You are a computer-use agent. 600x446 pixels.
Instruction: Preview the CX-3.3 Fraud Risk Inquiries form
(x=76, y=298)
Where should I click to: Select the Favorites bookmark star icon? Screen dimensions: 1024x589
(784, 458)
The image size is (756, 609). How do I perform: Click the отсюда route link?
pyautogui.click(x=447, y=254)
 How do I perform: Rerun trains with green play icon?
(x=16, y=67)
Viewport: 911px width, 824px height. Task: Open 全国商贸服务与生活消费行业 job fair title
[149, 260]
..............................
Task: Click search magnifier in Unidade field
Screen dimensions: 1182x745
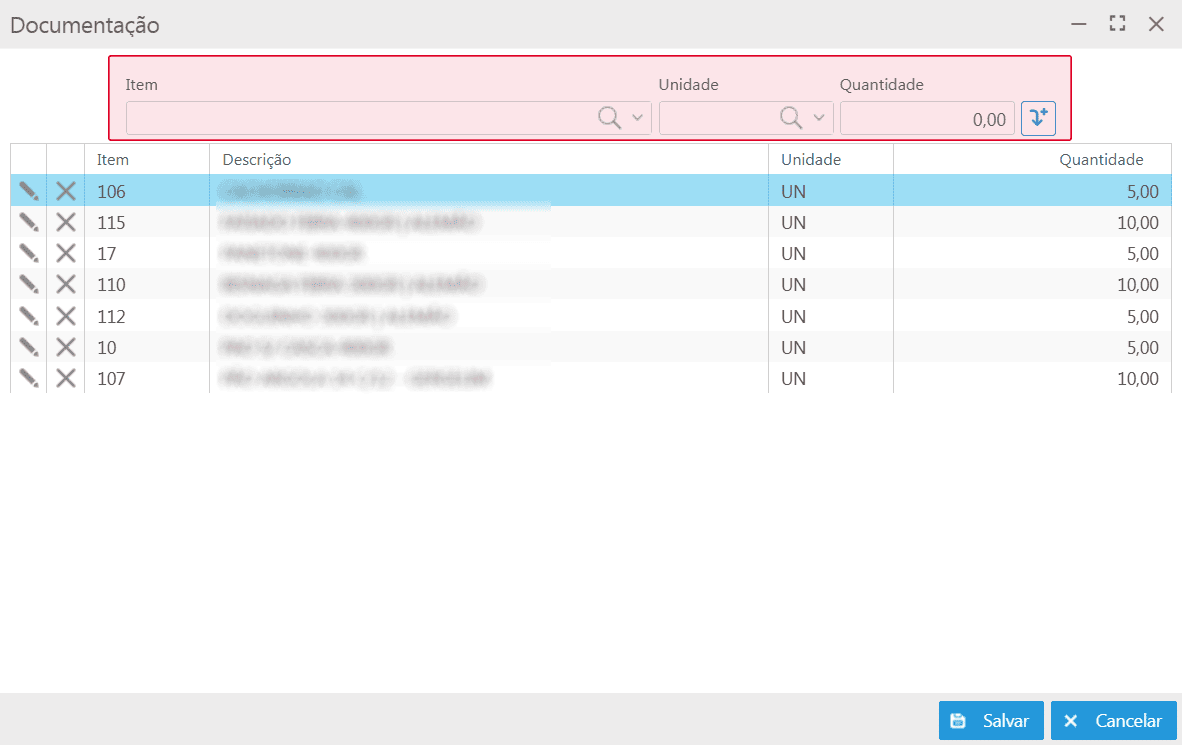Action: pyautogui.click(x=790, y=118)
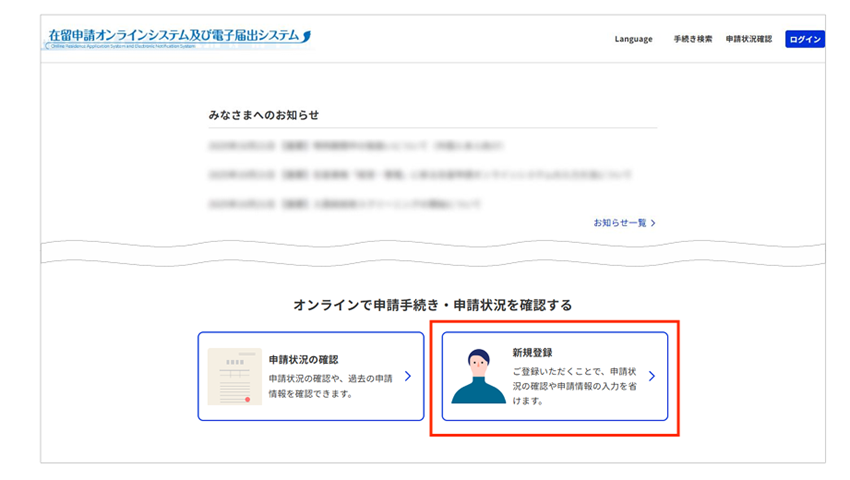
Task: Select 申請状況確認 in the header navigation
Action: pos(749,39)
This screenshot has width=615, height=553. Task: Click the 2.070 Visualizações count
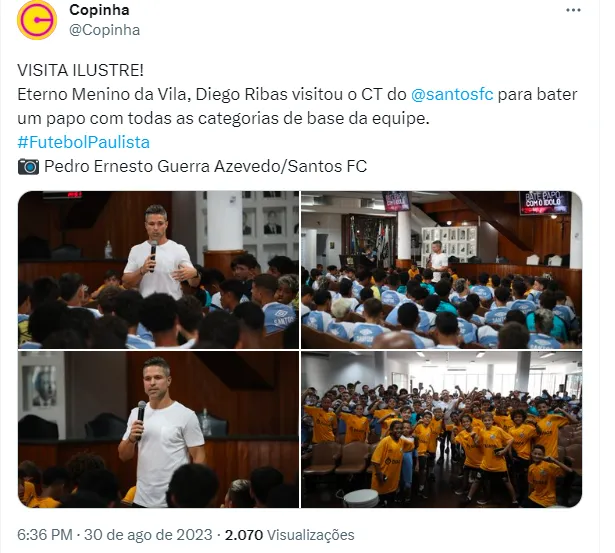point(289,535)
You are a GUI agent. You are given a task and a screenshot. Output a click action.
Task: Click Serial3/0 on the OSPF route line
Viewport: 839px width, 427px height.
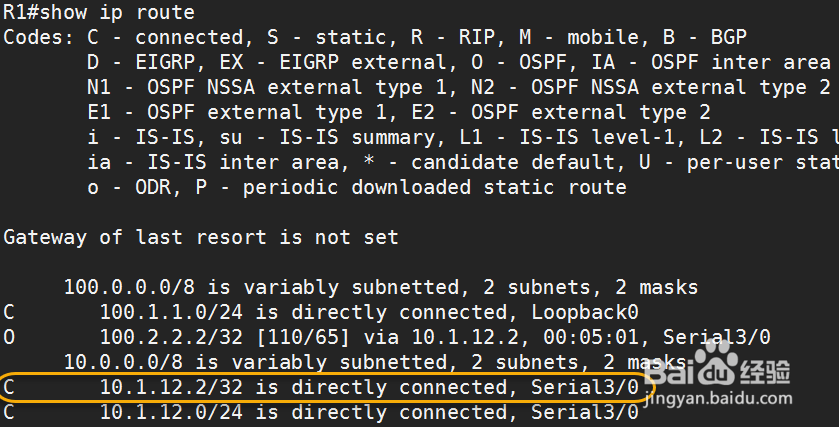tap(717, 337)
..............................
Work instruction = If a line in the entries holds the string "agent", count it, then state the total and nothing more.

Exercise response = 2